◆ **Pixel coordinate grounding data**
Segment Open

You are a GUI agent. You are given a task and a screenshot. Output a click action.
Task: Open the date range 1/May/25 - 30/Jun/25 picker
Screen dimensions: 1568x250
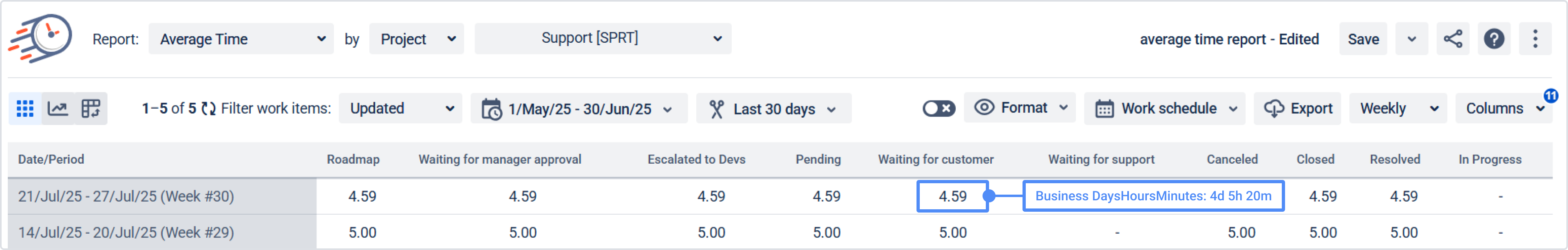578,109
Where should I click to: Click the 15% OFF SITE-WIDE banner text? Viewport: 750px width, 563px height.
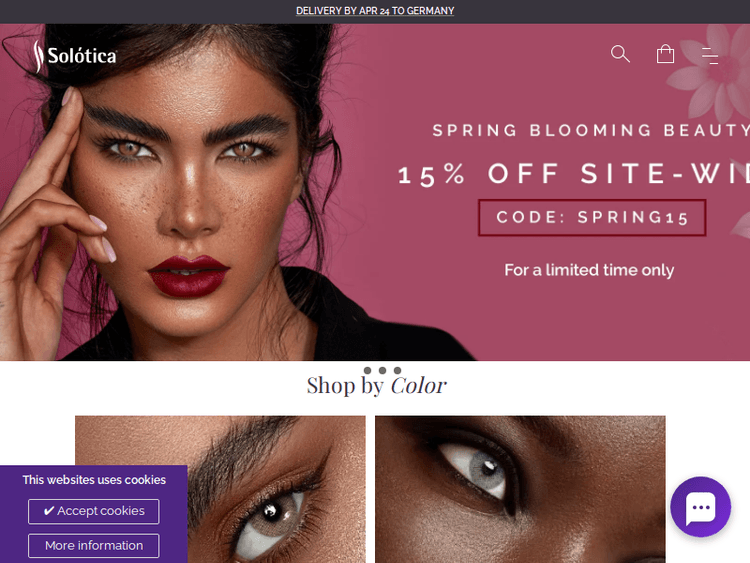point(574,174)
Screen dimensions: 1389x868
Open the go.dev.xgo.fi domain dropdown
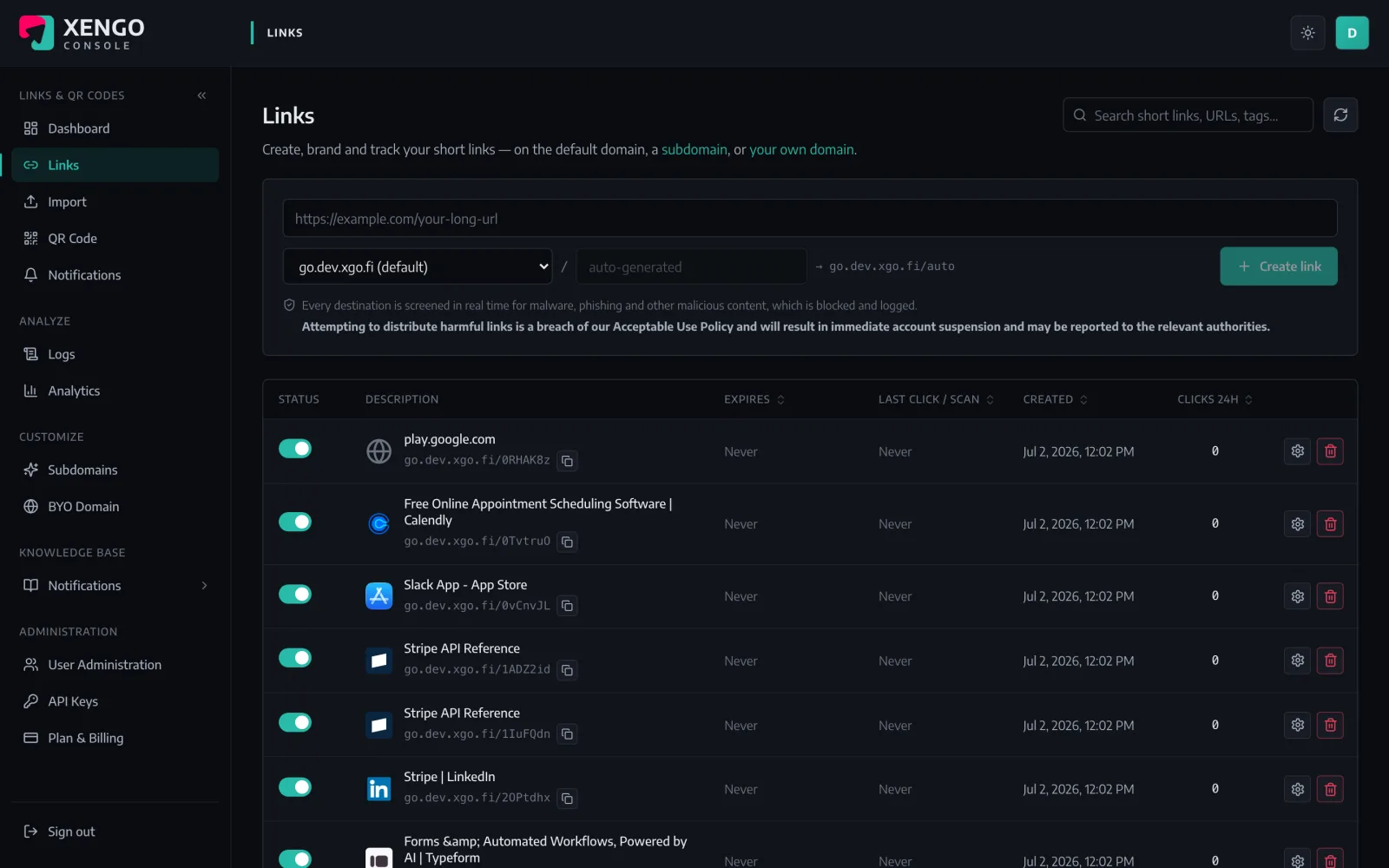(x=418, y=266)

Segment Closed

◆ **Problem description**
Retype each line of the data exactly, beginning with the first; include the line containing "Screen dimensions: 1389x868" and stop there, skipping every picture.

◆ **Answer to the exercise**
You are a GUI agent. You are given a task and a screenshot. Output a click action.
Task: Open the date range 1/May/25 - 30/Jun/25 picker
Screen dimensions: 1568x250
578,109
Where should I click to: Click the 15% OFF SITE-WIDE banner text? Viewport: 750px width, 563px height.
point(574,174)
Screen dimensions: 1389x868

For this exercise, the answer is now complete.